**Task requirements:** Repeat all the data that appears below, keeping it exact.

**Dataset excerpts:**
*** Begin section ***

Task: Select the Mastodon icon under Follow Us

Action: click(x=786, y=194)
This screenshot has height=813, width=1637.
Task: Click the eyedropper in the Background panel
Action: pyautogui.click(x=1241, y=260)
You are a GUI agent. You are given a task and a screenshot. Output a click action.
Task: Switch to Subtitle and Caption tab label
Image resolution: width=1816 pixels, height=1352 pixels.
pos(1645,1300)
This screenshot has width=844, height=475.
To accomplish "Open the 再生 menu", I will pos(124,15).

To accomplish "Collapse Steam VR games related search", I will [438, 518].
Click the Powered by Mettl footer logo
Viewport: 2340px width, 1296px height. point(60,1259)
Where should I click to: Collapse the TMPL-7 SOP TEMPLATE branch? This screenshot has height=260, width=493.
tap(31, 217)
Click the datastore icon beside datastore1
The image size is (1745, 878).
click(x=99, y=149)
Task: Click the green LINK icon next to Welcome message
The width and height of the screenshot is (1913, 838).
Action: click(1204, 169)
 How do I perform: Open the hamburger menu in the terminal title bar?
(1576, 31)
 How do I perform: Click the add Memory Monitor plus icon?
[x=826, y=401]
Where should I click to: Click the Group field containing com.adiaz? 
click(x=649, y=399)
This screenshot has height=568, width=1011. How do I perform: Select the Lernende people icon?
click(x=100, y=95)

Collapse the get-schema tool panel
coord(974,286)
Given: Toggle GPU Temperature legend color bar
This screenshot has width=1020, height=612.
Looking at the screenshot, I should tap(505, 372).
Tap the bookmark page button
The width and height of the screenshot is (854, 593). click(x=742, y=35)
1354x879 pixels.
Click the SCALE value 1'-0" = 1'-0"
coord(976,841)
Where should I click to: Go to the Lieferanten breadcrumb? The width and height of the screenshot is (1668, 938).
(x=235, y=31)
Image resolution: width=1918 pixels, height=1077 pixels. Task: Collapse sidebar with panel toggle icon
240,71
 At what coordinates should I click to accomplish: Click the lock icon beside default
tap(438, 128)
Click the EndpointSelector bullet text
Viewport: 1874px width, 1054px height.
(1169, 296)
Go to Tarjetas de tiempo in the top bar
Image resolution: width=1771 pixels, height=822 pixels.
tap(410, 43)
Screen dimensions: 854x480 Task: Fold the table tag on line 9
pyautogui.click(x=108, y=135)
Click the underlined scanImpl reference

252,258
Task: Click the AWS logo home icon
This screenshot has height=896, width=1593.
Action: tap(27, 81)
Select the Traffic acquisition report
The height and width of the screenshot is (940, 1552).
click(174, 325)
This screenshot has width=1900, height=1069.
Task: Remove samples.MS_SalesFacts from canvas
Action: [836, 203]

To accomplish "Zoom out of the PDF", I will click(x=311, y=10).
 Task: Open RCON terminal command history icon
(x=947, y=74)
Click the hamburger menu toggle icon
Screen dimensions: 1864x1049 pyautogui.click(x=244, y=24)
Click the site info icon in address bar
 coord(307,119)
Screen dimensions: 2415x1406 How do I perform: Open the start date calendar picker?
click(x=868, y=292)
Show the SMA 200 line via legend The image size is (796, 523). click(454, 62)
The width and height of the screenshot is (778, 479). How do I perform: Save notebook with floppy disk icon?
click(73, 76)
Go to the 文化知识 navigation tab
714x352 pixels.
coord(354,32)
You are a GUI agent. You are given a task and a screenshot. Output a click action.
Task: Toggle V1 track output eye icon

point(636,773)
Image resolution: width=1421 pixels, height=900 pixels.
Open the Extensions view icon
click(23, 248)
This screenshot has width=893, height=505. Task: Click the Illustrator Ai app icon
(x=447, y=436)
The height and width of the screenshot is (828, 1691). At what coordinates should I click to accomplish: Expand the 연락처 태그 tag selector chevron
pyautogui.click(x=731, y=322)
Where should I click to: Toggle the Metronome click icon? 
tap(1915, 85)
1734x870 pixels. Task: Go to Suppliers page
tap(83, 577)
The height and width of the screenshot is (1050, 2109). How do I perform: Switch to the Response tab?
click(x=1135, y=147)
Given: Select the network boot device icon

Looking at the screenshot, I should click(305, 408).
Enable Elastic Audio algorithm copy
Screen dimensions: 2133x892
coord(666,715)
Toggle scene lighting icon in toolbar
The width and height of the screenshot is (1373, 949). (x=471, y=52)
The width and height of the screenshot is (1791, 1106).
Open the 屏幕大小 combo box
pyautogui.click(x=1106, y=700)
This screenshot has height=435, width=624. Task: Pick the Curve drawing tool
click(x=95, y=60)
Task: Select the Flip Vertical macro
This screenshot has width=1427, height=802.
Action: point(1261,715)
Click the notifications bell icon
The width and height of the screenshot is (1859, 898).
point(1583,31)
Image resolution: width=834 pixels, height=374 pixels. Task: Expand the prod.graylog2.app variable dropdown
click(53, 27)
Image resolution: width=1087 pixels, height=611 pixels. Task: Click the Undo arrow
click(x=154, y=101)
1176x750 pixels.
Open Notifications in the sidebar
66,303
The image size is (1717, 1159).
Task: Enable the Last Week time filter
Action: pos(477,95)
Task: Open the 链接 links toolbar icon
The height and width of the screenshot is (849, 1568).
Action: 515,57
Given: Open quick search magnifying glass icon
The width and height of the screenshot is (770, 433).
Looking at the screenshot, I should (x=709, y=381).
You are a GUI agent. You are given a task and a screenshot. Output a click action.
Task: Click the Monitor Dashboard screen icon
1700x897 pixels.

*** End section ***

**The completed task:**
Task: Select the Mastodon icon under Follow Us

Action: click(x=786, y=194)
This screenshot has height=813, width=1637.
Task: Click the eyedropper in the Background panel
Action: pyautogui.click(x=1241, y=260)
You are a GUI agent. You are given a task and a screenshot. Output a click action.
Task: Switch to Subtitle and Caption tab label
Image resolution: width=1816 pixels, height=1352 pixels.
pos(1645,1300)
This screenshot has width=844, height=475.
To accomplish "Open the 再生 menu", I will pos(124,15).

To accomplish "Collapse Steam VR games related search", I will [438, 518].
Click the Powered by Mettl footer logo
Viewport: 2340px width, 1296px height. point(60,1259)
Where should I click to: Collapse the TMPL-7 SOP TEMPLATE branch? This screenshot has height=260, width=493.
tap(31, 217)
Click the datastore icon beside datastore1
The image size is (1745, 878).
click(x=99, y=149)
Task: Click the green LINK icon next to Welcome message
The width and height of the screenshot is (1913, 838).
Action: click(1204, 169)
 How do I perform: Open the hamburger menu in the terminal title bar?
(1576, 31)
 How do I perform: Click the add Memory Monitor plus icon?
[x=826, y=401]
Where should I click to: Click the Group field containing com.adiaz? 
click(x=649, y=399)
This screenshot has height=568, width=1011. How do I perform: Select the Lernende people icon?
click(x=100, y=95)

Collapse the get-schema tool panel
coord(974,286)
Given: Toggle GPU Temperature legend color bar
This screenshot has width=1020, height=612.
Looking at the screenshot, I should tap(505, 372).
Tap the bookmark page button
The width and height of the screenshot is (854, 593). click(x=742, y=35)
1354x879 pixels.
Click the SCALE value 1'-0" = 1'-0"
coord(976,841)
Where should I click to: Go to the Lieferanten breadcrumb? The width and height of the screenshot is (1668, 938).
(x=235, y=31)
Image resolution: width=1918 pixels, height=1077 pixels. Task: Collapse sidebar with panel toggle icon
240,71
 At what coordinates should I click to accomplish: Click the lock icon beside default
tap(438, 128)
Click the EndpointSelector bullet text
Viewport: 1874px width, 1054px height.
(1169, 296)
Go to Tarjetas de tiempo in the top bar
Image resolution: width=1771 pixels, height=822 pixels.
tap(410, 43)
Screen dimensions: 854x480 Task: Fold the table tag on line 9
pyautogui.click(x=108, y=135)
Click the underlined scanImpl reference

252,258
Task: Click the AWS logo home icon
This screenshot has height=896, width=1593.
Action: tap(27, 81)
Select the Traffic acquisition report
The height and width of the screenshot is (940, 1552).
click(174, 325)
This screenshot has width=1900, height=1069.
Task: Remove samples.MS_SalesFacts from canvas
Action: [836, 203]

To accomplish "Zoom out of the PDF", I will click(x=311, y=10).
 Task: Open RCON terminal command history icon
(x=947, y=74)
Click the hamburger menu toggle icon
Screen dimensions: 1864x1049 pyautogui.click(x=244, y=24)
Click the site info icon in address bar
 coord(307,119)
Screen dimensions: 2415x1406 How do I perform: Open the start date calendar picker?
click(x=868, y=292)
Show the SMA 200 line via legend The image size is (796, 523). click(454, 62)
The width and height of the screenshot is (778, 479). How do I perform: Save notebook with floppy disk icon?
click(73, 76)
Go to the 文化知识 navigation tab
714x352 pixels.
coord(354,32)
You are a GUI agent. You are given a task and a screenshot. Output a click action.
Task: Toggle V1 track output eye icon

point(636,773)
Image resolution: width=1421 pixels, height=900 pixels.
Open the Extensions view icon
click(23, 248)
This screenshot has width=893, height=505. Task: Click the Illustrator Ai app icon
(x=447, y=436)
The height and width of the screenshot is (828, 1691). At what coordinates should I click to accomplish: Expand the 연락처 태그 tag selector chevron
pyautogui.click(x=731, y=322)
Where should I click to: Toggle the Metronome click icon? 
tap(1915, 85)
1734x870 pixels. Task: Go to Suppliers page
tap(83, 577)
The height and width of the screenshot is (1050, 2109). How do I perform: Switch to the Response tab?
click(x=1135, y=147)
Given: Select the network boot device icon

Looking at the screenshot, I should click(305, 408).
Enable Elastic Audio algorithm copy
Screen dimensions: 2133x892
coord(666,715)
Toggle scene lighting icon in toolbar
The width and height of the screenshot is (1373, 949). (x=471, y=52)
The width and height of the screenshot is (1791, 1106).
Open the 屏幕大小 combo box
pyautogui.click(x=1106, y=700)
This screenshot has height=435, width=624. Task: Pick the Curve drawing tool
click(x=95, y=60)
Task: Select the Flip Vertical macro
This screenshot has width=1427, height=802.
Action: point(1261,715)
Click the notifications bell icon
The width and height of the screenshot is (1859, 898).
point(1583,31)
Image resolution: width=834 pixels, height=374 pixels. Task: Expand the prod.graylog2.app variable dropdown
click(53, 27)
Image resolution: width=1087 pixels, height=611 pixels. Task: Click the Undo arrow
click(x=154, y=101)
1176x750 pixels.
Open Notifications in the sidebar
66,303
The image size is (1717, 1159).
Task: Enable the Last Week time filter
Action: pos(477,95)
Task: Open the 链接 links toolbar icon
The height and width of the screenshot is (849, 1568).
Action: 515,57
Given: Open quick search magnifying glass icon
The width and height of the screenshot is (770, 433).
Looking at the screenshot, I should (x=709, y=381).
You are a GUI agent. You are given a task and a screenshot. Output a click action.
Task: Click the Monitor Dashboard screen icon
1700x897 pixels.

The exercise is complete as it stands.